Só o Germano, o formidável Germano Silva, mais do que andarilho e cicerone, cuidador da sua mui nobre cidade do Porto, só este nosso irmão mais velho, o Germano do olhar doce, cujas mensagens acabam, muitas vezes, quase sempre, com um xi, um xi coração tão terno como as mãos de mestre Teixeira Lopes torneando a Flora, só ele me faria colher pela segunda consecutiva manhã, do JN, o pretexto para esta crónica.
Na verdade, o meu olhar passa rente à página como se eu me estivesse espantando junto à Cordoaria e ele me estivesse sorrindo no grande mural, um sorriso de 16 metros com boina nesta parede do velho burgo que uma página de jornal também é. A repórter Marta Neves recolhe de Germano a alegria de quem se reconhece, como se se olhasse a um espelho, no traço do artista urbano Mr Dheo, grafiteiro de tantas cidades.

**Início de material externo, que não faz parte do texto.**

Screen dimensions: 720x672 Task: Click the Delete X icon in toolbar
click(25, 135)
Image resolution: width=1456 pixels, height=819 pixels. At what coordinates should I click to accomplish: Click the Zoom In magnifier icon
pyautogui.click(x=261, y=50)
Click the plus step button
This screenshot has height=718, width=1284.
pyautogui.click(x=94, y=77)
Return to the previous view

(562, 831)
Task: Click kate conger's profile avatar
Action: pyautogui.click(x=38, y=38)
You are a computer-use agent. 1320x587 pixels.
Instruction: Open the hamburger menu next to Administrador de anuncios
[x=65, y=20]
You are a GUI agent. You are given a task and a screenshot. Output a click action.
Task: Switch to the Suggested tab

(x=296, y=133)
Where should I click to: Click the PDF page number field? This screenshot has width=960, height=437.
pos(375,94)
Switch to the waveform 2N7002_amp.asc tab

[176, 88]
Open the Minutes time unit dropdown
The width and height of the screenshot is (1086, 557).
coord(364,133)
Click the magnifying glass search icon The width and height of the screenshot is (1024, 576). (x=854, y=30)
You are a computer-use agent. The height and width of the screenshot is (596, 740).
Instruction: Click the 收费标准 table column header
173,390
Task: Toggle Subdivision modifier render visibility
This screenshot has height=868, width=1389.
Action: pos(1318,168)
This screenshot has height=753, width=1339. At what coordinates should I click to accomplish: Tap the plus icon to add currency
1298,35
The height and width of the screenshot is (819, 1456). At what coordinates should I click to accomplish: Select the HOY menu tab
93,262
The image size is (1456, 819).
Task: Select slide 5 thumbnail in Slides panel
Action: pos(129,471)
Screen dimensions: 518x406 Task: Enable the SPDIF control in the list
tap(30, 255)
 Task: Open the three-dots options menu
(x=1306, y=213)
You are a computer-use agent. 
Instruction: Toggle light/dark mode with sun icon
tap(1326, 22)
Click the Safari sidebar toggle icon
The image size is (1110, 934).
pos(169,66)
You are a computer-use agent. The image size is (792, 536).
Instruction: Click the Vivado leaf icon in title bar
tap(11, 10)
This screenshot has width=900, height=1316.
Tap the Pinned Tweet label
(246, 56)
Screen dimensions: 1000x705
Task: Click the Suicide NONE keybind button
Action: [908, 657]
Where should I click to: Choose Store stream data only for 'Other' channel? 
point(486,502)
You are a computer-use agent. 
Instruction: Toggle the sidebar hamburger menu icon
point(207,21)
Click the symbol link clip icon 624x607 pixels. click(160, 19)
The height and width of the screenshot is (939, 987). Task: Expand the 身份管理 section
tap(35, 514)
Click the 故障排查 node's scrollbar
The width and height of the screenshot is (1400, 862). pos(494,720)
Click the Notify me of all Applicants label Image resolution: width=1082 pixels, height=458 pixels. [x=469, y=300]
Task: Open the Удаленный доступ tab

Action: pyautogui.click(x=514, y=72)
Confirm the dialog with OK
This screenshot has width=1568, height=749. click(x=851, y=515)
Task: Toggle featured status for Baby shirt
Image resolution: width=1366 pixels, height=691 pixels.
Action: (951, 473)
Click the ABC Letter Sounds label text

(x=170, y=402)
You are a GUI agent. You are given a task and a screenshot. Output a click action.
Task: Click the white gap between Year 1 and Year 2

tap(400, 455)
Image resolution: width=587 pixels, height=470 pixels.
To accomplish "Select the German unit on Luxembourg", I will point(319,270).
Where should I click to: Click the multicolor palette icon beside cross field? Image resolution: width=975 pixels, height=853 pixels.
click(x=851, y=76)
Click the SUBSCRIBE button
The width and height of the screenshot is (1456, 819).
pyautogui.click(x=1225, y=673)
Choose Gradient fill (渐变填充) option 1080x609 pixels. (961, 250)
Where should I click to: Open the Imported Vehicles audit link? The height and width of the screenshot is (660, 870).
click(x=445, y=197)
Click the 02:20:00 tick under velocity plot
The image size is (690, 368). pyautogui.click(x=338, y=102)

Mr Dheo pousa com Germano junto ao mural, o velho mestre traz o mesmo boné que usa no mural da Cordoaria e logo lhe foge o pensamento para a memória de um lugar que acolheu os celeiros e os quartéis da cidade antes de ser a concha da casa da Justiça, sem afugentar aqueles Treze a Rir Uns dos Outros que o madrileno Juan Munoz ali sentou para nosso gáudio. Mr Dheo espalha um spray de palavras certeiras: “Acho que consegui retratar a pureza e a simplicidade do Germano”, disse ele. Confio num artista urbano que apanha o segredo do olhar de alguém como o Germano. E agora, se me dão licença, vou ali ao jardim.
Um dos lugares que gosto de revisitar, quando estou no Porto, é o Jardim da Cordoaria que, na verdade, se chama jardim João Chagas. Muito do encantamento que este jardim exerce em mim foi crescendo quanto mais nele incidiu, para meu proveito, a luz do olhar do Germano. Soube pelo mais velho da tribo terem sido os grandes plátanos da Cordoaria a inspirar Jorge de Sena na composição da Ode aos Plátanos – “ó plátanos dourados e nodosos! / – que sempre o mesmo Outono vos consola, / dormência igual, Inverno já tão próximo…”
Os plátanos da praça onde os antigos cordoeiros entrançavam uma arte marinheira não colhiam, todavia, um olhar benigno de todos os frequentadores do jardim. O Germano deixou dito e escrito, a quantos nas árvores torturadas não vislumbram poesia, que esse é um desígnio dos poetas.
Lá vou, jardim adentro, espantar com os olhos a gaivota pousada na cabeça de Ramalho e saudar o Nobre que merecia um busto de maior vulto. Querido Germano, um xi.